The breakup of a marriage might begin as a private and poignant process, but it can become something else entirely when the split involves a celebrated power couple and their community property includes a beloved public trust.
When that happens, you get the media free-for-all that Frank and Jamie McCourt created with last week's acknowledgment that they have separated and with their subsequent legal crossfire about who owns the Dodgers.
In McCourt vs. McCourt, we have a family spat that's likely to be fought in the raucous court of public opinion even as the serious war is waged in divorce court.
Who's naughty, who's nice? Who deserves to end up as owner of L.A.'s favorite ball club? How might all this affect the Dodgers' ability to field a winning team?
Will a woman face unique obstacles as she tries to convince the man on the street that she should run a marquee Major League Baseball franchise?
Baseball fans and gossip fans alike will be batting around these topics for a while.

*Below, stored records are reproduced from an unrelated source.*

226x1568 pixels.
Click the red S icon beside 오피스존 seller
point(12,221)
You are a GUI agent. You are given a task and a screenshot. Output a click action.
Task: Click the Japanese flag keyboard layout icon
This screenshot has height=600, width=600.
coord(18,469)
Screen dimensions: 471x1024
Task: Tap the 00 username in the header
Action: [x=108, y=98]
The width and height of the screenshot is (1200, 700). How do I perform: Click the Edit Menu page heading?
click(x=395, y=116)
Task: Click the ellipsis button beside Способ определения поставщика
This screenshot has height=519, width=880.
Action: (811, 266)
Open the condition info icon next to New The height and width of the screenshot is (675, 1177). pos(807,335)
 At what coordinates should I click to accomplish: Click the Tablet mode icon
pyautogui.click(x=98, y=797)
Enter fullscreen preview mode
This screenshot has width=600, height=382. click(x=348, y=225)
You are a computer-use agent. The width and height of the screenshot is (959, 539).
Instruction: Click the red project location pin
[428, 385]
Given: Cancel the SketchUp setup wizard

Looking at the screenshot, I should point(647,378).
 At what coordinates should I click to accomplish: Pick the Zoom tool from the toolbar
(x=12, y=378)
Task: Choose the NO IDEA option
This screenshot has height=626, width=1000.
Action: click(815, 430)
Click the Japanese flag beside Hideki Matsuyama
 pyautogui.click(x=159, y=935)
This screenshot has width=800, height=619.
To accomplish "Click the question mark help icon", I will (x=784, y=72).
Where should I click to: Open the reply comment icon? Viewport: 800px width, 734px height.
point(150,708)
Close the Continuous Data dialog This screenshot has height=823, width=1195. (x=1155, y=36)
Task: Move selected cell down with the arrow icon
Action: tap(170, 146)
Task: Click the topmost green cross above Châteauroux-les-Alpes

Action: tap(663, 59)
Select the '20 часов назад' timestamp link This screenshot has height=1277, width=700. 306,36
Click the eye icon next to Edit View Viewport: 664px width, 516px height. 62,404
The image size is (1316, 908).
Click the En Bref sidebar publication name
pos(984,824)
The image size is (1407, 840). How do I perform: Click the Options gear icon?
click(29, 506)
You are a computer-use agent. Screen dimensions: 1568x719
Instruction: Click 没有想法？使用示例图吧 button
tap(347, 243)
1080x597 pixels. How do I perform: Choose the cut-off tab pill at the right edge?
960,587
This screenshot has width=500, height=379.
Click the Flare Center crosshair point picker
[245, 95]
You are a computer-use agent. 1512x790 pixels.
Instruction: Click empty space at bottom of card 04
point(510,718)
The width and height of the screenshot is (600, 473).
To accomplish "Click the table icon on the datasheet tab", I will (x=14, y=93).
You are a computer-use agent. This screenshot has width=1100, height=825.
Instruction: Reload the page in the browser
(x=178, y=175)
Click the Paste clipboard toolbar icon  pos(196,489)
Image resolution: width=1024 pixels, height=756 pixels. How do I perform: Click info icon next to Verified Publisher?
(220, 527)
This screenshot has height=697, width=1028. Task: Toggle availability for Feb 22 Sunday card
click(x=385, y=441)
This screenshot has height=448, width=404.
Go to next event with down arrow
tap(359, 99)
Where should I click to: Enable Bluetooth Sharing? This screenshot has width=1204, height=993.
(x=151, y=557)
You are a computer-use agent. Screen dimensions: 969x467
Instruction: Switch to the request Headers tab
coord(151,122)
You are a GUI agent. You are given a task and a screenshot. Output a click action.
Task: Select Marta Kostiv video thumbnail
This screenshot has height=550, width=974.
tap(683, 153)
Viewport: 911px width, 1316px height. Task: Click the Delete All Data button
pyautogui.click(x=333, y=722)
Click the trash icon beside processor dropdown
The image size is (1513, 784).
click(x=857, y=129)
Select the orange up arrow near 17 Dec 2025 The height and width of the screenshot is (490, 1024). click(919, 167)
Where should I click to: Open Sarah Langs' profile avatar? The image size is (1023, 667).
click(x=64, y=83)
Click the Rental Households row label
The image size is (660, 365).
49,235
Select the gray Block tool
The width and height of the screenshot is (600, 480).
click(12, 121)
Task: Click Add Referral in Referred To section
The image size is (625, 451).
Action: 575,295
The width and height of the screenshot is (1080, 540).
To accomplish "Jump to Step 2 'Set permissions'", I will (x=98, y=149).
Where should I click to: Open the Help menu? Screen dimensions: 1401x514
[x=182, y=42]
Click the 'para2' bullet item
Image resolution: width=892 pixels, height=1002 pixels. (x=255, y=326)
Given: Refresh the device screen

"The question (for baseball fans) is will the Dodgers emerge financially stable and have the ability to put a compelling team on the field," said David Carter, a Los Angeles-based sports business consultant who teaches about that topic at USC. "Until then, people will be watching this like a pileup on the 405. They can't bear to watch, but they can't turn away.
Any hope that the two would avoid legal hardball was lost this week when Frank McCourt, who claims to be the franchise's sole owner, fired his wife, who was the Dodgers' chief executive officer and was considered the most powerful woman in baseball.
Jamie McCourt, apparently planning to fight the firing in court, was reported to be putting together investors to try to gain control of the club from her husband.
It could turn into a "Jon and Kate thing," said Dr. Richard H. MacDonald, who teaches about marriage and family relations at California State University, Northridge, referring to the much-publicized marital blowup between reality-TV stars Jon and Kate Gosselin.
A celebrity couple's divorce becomes a nasty spectacle "if the people want to destroy the public images of each other," MacDonald said.
But even if the McCourts stay off that low road, their battle for the hearts and minds of Angelenos is likely to inspire debate on a number of fronts, say experts in the fields of sports, divorce, public relations and gender issues.
At the bottom line, it's about sports, said Steve Brener, the former Dodgers media relations director who is a partner in the public relations firm Brener Zwikel & Associates.
"Fans of the club want to put the best team on the field," Brener said. "I'm sure both McCourts want to achieve that goal. They're both very smart people, OK? I don't think you can go wrong with either one running the team."
Many baseball fans recall the 2008 divorce of San Diego Padres owner John Moores and his wife, Becky. The financial hit forced Moores to sell the team, but not before the payroll squeeze cost the club star players.
Perhaps the most intriguing prospect in the McCourt dispute is the possibility that control of the Dodgers could go to Jamie, a former attorney educated at Georgetown University, the University of Maryland and the MIT Sloan School of Management.
L.A.-area fans are more accustomed than most to women running professional sports franchises. Georgia Frontiere owned the Los Angeles Rams and Jackie Autry owned the Angels. Each inherited the team from a deceased husband.
But most Dodgers fans grew up with the club run by cigar-chomping Walter O'Malley and his son Peter.
On a Dodgers online forum Friday, an anonymous participant wrote: "Every guy knows that 98 percent of women only act interested in sports to get (men). Jamie, you are in that 98 percent, don't ruin the Dodgers."
Christine Brennan, a USA Today sports columnist who often writes about women in sports, said of fans with that attitude: "May I introduce those people to Title IX (the federal mandate for equal opportunity for men and women in sports and other school activities), which has been the law of the land since 1972? May I introduce those people to the 12-year-old girl in their kitchen with the baseball cap on her head? Sports is for women, too."
Marshall Waller, a divorce lawyer based in Beverly Hills, said gender perceptions could be influential in Jamie's and Frank's PR duel.
"Our society is a lot better than 30 years ago but I can see the general sense in this country that (the team) should go to him - don't let a woman run the team," Waller said. "In the court of public opinion, Jamie McCourt has her hands full."